Der Mord an Haushofer und seine Kameraden in einer Grünanlage unweit des Gefängnisses an der Lehrter Straße geschah unmittelbar vor Kriegsende, als schon die Rote Armee in den Berliner Außenbezirke stand. Hitlers SS-Schergen hatten die auf Befreiung hoffenden Gefangenen mit der Lüge zu beruhigen versucht, dass sie ins Gestapo-Gefängnis in der Prinz-Albrecht-Straße verlegt werden. Doch dann wurde einer nach dem anderen durch Genick- und Kopfschüsse ermordet. Unter ihnen waren Albrecht Graf von Bernstorff, Klaus Bonhoeffer, Karl Ludwig Freiherr von und zu Guttenberg, Albrecht Haushofer und weitere prominente Gegner des NS-Regimes. Den Mördern ist nichts geschehen. Sie brachten sich entweder selber um oder tauchten mit falschem Namen unter und starteten neue Karrieren. Ermittlungsverfahren der Westberliner Justiz wegen der Morde zwischen dem 22. und 24. April 1945 führten nicht zur Anklageerhebung. Die Ursache dafür lässt sich nicht rekonstruieren, die Akten der Staatanwaltschaft wurden nicht an das Landesarchiv abgegeben und gelten als verschollen. Der Ausgang des Verfahrens ist eines von vielen Beispielen für die Milde und Nachsicht westdeutscher Gerichte in der Nachkriegszeit für Nazimörder und Blutrichter, die sich damit herausredeten und Verständnis erhielten, sie hätten nur nach Befehl gehandelt und außerdem könne heute nicht Unrecht sein, was damals Recht war.

Albrecht Haushofers Bronzebüste im Spreebogen ist ein Werk des Bildhauers Josef Nalépa.
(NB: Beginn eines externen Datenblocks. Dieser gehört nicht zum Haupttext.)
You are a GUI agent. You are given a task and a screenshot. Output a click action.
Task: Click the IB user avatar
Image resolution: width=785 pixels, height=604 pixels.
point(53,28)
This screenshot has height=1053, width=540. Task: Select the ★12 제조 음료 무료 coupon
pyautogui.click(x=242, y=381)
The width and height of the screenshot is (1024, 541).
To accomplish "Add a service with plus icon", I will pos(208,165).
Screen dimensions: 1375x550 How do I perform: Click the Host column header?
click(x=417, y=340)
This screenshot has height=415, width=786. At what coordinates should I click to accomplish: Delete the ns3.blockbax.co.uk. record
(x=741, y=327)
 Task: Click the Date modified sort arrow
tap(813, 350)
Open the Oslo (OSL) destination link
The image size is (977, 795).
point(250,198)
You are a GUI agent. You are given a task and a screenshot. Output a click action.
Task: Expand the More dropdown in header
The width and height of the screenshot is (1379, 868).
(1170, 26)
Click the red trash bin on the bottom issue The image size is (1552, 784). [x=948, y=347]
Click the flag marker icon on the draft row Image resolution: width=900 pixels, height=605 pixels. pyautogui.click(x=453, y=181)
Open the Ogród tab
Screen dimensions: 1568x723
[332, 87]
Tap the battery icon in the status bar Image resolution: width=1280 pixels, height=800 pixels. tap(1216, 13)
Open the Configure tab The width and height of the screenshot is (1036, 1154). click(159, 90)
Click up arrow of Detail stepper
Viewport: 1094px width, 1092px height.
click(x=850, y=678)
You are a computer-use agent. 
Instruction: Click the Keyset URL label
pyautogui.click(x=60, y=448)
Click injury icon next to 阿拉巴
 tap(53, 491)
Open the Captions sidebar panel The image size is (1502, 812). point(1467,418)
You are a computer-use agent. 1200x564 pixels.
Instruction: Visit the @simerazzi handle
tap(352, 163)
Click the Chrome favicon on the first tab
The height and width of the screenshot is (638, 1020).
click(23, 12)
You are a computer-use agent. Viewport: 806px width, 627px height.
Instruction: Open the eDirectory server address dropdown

Auf dem Sockel sind drei seiner Sonette zu lesen. Eines schildert, wie die Deutschen dem Rattenfänger Hitler bis ins Verderben folgen, im zweiten sagt er, warum er nicht geflohen ist, als er es noch konnte, und das dritte setzt sich mit der eigenen Schuld auseinander. "Ich klage mich in meinem Herzen an: / Ich habe mein Gewissen lang betrogen, / Ich hab mich selbst und andere belogen - / Ich kannte früh des Jammers ganze Bahn. / Ich hab gewarnt - nicht hart genug und klar! / Und heute weiß ich, was ich schuldig war". Von den Gebäuden des aus der Kaiserzeit stammenden Gefängnisses und dem Park am damaligen Lehrter Bahnhof, in dem die Morde geschahen, ist nichts mehr übrig. Lediglich haben die ehemaligen Gefängnismauern die Zeiten überstanden und sind jetzt als Teil eines Geschichtsparks zu sehen.